━━━ Source data

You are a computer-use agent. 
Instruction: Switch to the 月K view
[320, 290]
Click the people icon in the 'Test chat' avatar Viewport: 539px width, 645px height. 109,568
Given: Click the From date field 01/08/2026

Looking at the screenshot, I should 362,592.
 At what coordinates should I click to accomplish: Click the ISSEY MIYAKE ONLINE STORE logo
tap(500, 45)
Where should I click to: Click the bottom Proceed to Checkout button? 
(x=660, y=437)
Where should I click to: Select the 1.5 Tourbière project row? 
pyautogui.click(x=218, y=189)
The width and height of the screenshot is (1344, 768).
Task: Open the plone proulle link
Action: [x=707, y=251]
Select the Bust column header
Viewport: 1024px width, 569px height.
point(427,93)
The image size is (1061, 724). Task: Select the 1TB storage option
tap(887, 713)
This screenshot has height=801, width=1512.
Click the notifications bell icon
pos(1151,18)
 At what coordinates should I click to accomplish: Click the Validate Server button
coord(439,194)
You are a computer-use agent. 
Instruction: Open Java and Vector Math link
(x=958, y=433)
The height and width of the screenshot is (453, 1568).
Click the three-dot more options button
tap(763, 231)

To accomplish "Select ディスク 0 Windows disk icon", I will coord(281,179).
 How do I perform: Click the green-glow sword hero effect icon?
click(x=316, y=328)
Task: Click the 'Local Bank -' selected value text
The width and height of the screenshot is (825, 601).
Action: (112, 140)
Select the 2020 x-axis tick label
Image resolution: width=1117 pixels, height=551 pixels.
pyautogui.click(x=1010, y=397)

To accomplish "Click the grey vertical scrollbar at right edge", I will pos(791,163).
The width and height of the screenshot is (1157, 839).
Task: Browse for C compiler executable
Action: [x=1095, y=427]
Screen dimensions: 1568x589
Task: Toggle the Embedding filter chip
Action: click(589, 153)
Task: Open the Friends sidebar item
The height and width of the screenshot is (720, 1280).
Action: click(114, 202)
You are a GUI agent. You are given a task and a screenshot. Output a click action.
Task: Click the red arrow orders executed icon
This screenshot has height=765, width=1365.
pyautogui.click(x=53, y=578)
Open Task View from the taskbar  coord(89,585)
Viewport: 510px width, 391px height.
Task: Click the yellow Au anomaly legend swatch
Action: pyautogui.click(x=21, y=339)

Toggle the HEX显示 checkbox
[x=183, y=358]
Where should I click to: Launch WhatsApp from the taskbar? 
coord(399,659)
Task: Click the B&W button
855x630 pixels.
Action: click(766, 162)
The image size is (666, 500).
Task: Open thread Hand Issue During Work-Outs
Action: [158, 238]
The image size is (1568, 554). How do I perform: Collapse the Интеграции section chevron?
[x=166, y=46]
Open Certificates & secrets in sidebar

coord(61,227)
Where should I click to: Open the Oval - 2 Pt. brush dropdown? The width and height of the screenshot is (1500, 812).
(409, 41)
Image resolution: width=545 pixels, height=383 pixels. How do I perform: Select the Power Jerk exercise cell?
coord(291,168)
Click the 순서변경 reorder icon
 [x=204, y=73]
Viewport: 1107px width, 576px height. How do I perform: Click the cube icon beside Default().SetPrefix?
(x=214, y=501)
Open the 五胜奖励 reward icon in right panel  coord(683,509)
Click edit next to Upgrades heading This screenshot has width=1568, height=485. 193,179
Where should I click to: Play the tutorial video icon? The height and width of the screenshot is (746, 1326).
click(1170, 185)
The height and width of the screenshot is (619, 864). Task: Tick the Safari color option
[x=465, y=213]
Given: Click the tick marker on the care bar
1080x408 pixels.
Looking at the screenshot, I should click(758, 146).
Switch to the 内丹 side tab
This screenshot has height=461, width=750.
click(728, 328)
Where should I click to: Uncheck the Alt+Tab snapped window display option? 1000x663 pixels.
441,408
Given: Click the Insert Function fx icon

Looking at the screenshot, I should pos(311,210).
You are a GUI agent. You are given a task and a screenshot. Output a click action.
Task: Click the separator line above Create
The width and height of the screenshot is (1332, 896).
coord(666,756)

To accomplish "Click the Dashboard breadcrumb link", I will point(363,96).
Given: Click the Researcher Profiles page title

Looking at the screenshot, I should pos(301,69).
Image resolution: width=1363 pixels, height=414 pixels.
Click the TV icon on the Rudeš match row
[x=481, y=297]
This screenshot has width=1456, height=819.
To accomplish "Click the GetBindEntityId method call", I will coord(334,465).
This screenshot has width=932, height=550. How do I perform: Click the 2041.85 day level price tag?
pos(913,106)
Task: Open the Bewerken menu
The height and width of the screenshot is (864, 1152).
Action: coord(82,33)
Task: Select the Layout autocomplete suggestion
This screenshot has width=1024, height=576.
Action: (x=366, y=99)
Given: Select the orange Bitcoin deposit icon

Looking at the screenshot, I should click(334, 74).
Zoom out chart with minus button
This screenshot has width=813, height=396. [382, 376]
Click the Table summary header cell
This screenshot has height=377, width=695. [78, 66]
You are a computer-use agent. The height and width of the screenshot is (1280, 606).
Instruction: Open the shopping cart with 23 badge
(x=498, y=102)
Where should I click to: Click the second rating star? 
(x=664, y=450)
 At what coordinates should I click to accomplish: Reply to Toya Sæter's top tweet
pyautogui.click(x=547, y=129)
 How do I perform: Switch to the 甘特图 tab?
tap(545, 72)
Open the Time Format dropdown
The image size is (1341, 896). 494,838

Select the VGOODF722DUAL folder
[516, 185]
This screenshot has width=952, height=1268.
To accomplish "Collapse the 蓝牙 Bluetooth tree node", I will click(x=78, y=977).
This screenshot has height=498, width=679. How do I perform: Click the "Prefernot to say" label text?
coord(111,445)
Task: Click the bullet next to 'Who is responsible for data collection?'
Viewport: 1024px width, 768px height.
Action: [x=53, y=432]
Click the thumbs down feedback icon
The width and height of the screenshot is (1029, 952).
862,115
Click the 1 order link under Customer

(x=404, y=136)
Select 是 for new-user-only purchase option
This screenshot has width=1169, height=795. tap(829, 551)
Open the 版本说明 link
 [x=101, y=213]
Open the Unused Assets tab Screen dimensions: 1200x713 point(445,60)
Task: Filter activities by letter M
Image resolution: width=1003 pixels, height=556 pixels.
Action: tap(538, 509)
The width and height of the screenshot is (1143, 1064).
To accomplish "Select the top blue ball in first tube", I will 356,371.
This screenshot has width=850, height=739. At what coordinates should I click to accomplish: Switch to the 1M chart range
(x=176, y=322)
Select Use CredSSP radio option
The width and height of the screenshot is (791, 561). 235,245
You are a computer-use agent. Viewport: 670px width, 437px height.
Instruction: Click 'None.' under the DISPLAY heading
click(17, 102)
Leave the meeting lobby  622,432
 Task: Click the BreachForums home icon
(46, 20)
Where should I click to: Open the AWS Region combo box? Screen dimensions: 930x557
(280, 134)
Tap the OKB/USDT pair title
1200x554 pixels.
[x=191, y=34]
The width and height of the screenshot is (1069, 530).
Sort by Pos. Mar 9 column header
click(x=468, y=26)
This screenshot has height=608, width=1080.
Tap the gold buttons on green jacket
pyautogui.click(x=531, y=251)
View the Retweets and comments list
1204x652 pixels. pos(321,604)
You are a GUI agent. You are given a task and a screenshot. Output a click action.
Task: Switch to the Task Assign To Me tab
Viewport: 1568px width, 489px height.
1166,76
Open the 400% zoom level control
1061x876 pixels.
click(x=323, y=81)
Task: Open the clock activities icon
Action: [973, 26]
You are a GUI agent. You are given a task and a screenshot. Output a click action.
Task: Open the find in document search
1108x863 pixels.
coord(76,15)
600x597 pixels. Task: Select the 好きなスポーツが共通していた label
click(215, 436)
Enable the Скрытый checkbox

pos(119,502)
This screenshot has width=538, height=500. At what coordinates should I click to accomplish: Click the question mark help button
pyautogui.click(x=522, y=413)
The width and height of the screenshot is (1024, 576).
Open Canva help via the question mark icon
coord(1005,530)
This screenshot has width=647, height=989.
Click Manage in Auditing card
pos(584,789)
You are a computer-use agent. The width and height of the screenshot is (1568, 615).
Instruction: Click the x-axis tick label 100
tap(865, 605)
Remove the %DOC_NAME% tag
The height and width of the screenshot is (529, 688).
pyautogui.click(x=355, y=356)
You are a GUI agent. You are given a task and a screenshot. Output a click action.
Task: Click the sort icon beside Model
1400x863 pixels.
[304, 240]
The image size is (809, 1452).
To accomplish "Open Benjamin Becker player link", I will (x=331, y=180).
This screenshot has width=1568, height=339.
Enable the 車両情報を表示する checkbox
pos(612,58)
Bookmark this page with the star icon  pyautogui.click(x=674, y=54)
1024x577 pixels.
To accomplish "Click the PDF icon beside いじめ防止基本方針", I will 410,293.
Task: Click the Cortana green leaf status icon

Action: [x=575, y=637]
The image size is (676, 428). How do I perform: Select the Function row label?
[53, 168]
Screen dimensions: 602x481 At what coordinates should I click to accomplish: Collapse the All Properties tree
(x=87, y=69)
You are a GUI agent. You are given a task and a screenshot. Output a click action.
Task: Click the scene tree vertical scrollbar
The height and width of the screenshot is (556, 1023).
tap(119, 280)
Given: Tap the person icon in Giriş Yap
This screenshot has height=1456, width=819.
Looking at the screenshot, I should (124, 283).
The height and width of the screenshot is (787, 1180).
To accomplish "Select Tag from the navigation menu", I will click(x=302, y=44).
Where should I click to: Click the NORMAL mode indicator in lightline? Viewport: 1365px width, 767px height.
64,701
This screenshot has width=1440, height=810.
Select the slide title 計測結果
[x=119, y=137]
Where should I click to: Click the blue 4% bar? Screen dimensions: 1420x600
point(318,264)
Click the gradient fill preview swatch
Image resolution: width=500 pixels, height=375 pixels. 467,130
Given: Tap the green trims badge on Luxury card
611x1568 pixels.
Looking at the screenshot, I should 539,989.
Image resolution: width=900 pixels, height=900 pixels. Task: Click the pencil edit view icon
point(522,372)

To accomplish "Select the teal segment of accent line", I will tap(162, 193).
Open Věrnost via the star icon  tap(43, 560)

━━━━━━

Task description: Above are the records; copy exactly the lines from the line with "Leave the meeting" through the line with "The width and height of the screenshot is (1069, 530).", both included.

The completed task:
Leave the meeting lobby  622,432
 Task: Click the BreachForums home icon
(46, 20)
Where should I click to: Open the AWS Region combo box? Screen dimensions: 930x557
(280, 134)
Tap the OKB/USDT pair title
1200x554 pixels.
[x=191, y=34]
The width and height of the screenshot is (1069, 530).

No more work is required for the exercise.